Land Corp. v. Metropolitan Dade County

CHARLES CARROLL, Chief Judge.

This is an appeal by the plaintiff below from an order dismissing its amended complaint, on motion of the defendant.

Plaintiff made application for a zoning boundary change, to liberalize the zoning on its property from RU-1, single family residence, to BU-3, liberal business. After a hearing on notice th'e county zoning appeals board recommended that the application be granted. The county commission disapproved the recommendation.1

Following the action of the county commissioners, plaintiff filed a suit in equity reciting the proceedings outlined above, charging that the hearing before the zoning appeals board was conducted in a manner which departed from essential requirements of law in that witnesses were permitted to make arguments before the board without being sworn or cross examined, and that the county commission departed from essential requirements of law in that the hearing there “was informal in nature in that witnesses making arguments before the board were neither sworn, nor opportunity presented to cross examine them,” and because the recommendation of the zoning appeals board which was considered by the county commissioners was not filed in evidence. The complaint charged that on the applicable facts the commission’s ruling was erroneous, arbitrary and amounted to a denial of equal protection of the laws. It was prayed that the county commission be mandatorily enjoined to change the zoning as requested.

As revealed by the order dismissing the amended complaint, the trial court accepted the argument of the county attorney that the method prescribed for review of the commission’s ruling was by certiorari. That decision of the circuit judge is supported by the ruling of this coiirt in Dade County v. Metro Improvement Corporation, Fla.App.1966, 190 So.2d 202, on the authority of which we affirm.

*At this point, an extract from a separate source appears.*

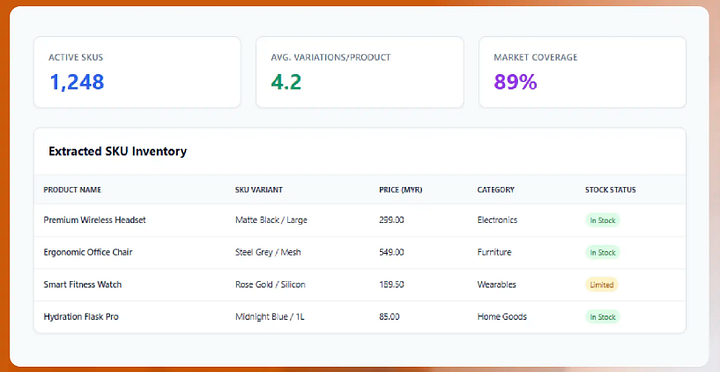
Task: Click the Electronics category cell
Action: coord(497,220)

*224The separate suit filed m this case did not present an attack on the validity of the zoning ordinance, and for that reason the case of Thompson v. City of Miami, Fla.1964, 167 So.2d 841 is not applicable. Here the challenge was to the county commission’s ruling for which review by cer-tiorari is prescribed by § 33-316 of the Code of Ordinances of Metropolitan Dade County.

Affirmed.

. Section 33-312 of the Code of Metropolitan Dade County makes provision for appeals from decisions of the zoning appeals board to the county commission, but excepts therefrom decisions of the appeals board relating to district boundary changes, and provides that such decisions of the zoning appeals board “shall be considered only as a recommendation, which shall be transmitted, together with the zoning appeals board’s record on each such application, to the board of county commissioners for final action by way of approval, disapproval or modification pursuant to § 33-314 hereof.” The latter section provides that after receiving such recommendation of the zoning appeals board concerning the change in a district boundary, “the board of county commissioners after hearing why the recommendation should or should not be adopted shall consider the matter and by resolution either affirm, modify or reverse the recommendation, and such action of the board of county commissioners shall be final; * * * ” with a provision that published notice be given of the time and place of the meeting of the county commission thereon. A subsequent section of the code (33-316) provides for review of zoning decisions of the county commissioners by certiorari in the circuit court.